Warum sollte man nun die Vorteile des neuen Abschittes der Linie Petit-Croix/Lutterbach während dieser Zeitdauer ungenutzt lassen?
Der Zweite Abschnitt und der Süd-Ast können nicht gleichberechtigt betrachtet werden: ihre jeweiligen Realisierungs-Zeitpläne sind keinesfalls die gleichen. Deshalb wäre es schädlich, die Ausführung des Abschnittes Petit-Croix/Lutterbach mit der des Süd-Astes zu verbinden.
Der Erfolg des Sud-Astes ist an die Existenz des Abschnittes Petit-Croix/Lutterbach gebunden
Das Pflichtenheft für die Planungen des Sud-Astes (Punkt 3. Die Funktionalität des Projektes) hat als Zielvorgabe eine Durchlaufzeit von unter 2h10 zwischen Strasbourg und Lyon.
Dieses Ziel ist nur erreichbar mit den Zeitgewinnen eines kompletten Ost-Astes, d.h. mit der Fertigstellung des neuen Abschnittes zwischen Petit-Croix und Lutterbach.
Ohne diesen Abschnitt wird mehr als die Hälfte der möglichen Zeitgewinne des Sud-Astes (40 bis 50 Min.) verloren sein!
Dies hätte einen Performanz- und Attraktivitätsverlust zur Folge für die Gesamtheit der Hochgeschwindigkeits-Achse Rhein-Rhone-Mittelmeer in der Verbindung von Deutschland bis Spanien über das Elsass, die Franche-Comté und die Bourgogne.
Schlussfolgerungen
Die vorliegende Sachlage muss unter Berücksichtigung folgender Fakten betrachtet werden:
1/ Der Zweite Abschnitt des TGV Rhin-Rhône (Abschnitt Petit-Croix/Lutterbach) ist ausführungsreif, rechtlich und technisch,
2/ Dieser Abschnitt kann sich (auch) als Erster Abschnitt des Sud-Astes bezeichnen,
3/ Er würde mit geringen Kosten bedeutende Zeitgewinne bringen (25Min. in Nord-Sud-Richtung), in der Größenordnung von der Hälfte der Zeitgewinne des Sud-Astes (40 bis 50 Min.),
4/ Die Realisierungs-Zeitpläne des Abschnittes Petit-Croix/Lutterbach und des Süd-Astes widersprechen sich nicht, sie ergänzen sich.

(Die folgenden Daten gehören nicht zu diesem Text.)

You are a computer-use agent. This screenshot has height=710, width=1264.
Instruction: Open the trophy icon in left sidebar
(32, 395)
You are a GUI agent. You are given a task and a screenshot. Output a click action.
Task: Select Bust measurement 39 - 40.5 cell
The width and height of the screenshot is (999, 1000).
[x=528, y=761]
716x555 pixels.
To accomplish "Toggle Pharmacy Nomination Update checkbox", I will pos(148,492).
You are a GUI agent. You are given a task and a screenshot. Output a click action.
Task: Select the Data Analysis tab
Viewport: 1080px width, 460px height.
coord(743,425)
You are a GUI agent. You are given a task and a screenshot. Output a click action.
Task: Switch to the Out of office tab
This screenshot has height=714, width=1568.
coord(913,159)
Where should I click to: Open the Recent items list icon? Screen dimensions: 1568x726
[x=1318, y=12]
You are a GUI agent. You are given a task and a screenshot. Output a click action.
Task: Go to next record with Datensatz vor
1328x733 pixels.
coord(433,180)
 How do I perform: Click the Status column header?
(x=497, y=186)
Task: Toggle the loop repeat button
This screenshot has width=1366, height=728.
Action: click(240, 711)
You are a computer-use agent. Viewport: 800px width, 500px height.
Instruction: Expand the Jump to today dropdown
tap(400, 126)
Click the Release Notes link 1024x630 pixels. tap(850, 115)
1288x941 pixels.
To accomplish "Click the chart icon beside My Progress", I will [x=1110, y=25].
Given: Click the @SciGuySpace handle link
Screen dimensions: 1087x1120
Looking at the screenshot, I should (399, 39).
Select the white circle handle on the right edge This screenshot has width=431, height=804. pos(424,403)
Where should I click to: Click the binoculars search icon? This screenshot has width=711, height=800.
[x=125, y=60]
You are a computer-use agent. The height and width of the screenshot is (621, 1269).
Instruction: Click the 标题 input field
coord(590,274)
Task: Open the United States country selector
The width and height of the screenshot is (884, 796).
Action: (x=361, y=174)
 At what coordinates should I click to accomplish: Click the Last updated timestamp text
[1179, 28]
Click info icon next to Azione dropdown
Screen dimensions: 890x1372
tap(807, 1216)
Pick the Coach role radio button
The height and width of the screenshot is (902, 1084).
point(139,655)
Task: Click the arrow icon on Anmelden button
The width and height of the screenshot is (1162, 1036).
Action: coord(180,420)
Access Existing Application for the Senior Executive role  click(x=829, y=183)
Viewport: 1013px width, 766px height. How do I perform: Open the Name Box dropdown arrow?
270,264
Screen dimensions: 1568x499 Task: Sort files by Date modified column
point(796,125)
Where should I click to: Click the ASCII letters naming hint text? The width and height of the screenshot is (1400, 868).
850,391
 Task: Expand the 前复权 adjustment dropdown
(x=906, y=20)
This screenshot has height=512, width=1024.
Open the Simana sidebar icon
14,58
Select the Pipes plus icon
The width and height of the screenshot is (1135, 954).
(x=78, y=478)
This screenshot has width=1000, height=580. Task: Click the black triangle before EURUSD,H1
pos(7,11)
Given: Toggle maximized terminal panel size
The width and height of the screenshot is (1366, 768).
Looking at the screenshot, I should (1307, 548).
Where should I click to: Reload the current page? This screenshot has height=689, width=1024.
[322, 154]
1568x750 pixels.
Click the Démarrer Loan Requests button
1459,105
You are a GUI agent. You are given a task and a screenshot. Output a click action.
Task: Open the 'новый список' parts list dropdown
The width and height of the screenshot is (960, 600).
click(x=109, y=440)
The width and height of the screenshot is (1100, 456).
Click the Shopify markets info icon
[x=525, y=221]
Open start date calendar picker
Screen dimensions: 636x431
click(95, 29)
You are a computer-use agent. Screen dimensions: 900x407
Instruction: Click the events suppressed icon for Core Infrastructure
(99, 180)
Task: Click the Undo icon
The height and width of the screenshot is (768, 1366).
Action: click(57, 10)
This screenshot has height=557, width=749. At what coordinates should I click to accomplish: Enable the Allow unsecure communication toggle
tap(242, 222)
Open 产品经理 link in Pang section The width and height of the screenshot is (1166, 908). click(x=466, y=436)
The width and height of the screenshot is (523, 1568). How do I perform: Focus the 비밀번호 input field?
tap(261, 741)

5/ Es entspräche einem guten Handling, wenn die Investitionen dadurch « geglättet » würden, dass dieser Abschnitt vor dem Süd-Ast fertiggestellt würde.
6/ Wird die Fertigstellung des prioritären Abschnittes Petit-Croix/Lutterbach nicht sofort eingeleitet, würde dieser auf unabsehbare und damit ungewisse Zeit zurückgestellt,
7/
und dies zum Nachteil der Positionierung der Rhein-Rhone-Achse im europäsichen Hochgeschwindigkeitsnetz, das bis 2020 immer schneller expandieren wird,
8/
und letztendlich mit dem Risiko, dass der Besitzstand der DUP/déclaration dutilité publique/Gemeinnützigkeitserklärung verloren geht.
9/ Die drängende Konkurrenz anderer französischer Projekte, insbesondere an der Atlantikküste, muss ebenfalls Beachtung finden. Letzte Beispiele : Abschluss der Finanzierung für die Planungen für die Hochgeschwindigkeitslinie Bordeaux-Toulouse (am 21. Mai), Billigung der Vorstudien für die Hochgeschwindigkeitslinie Tours-Angoulême (am 17. April).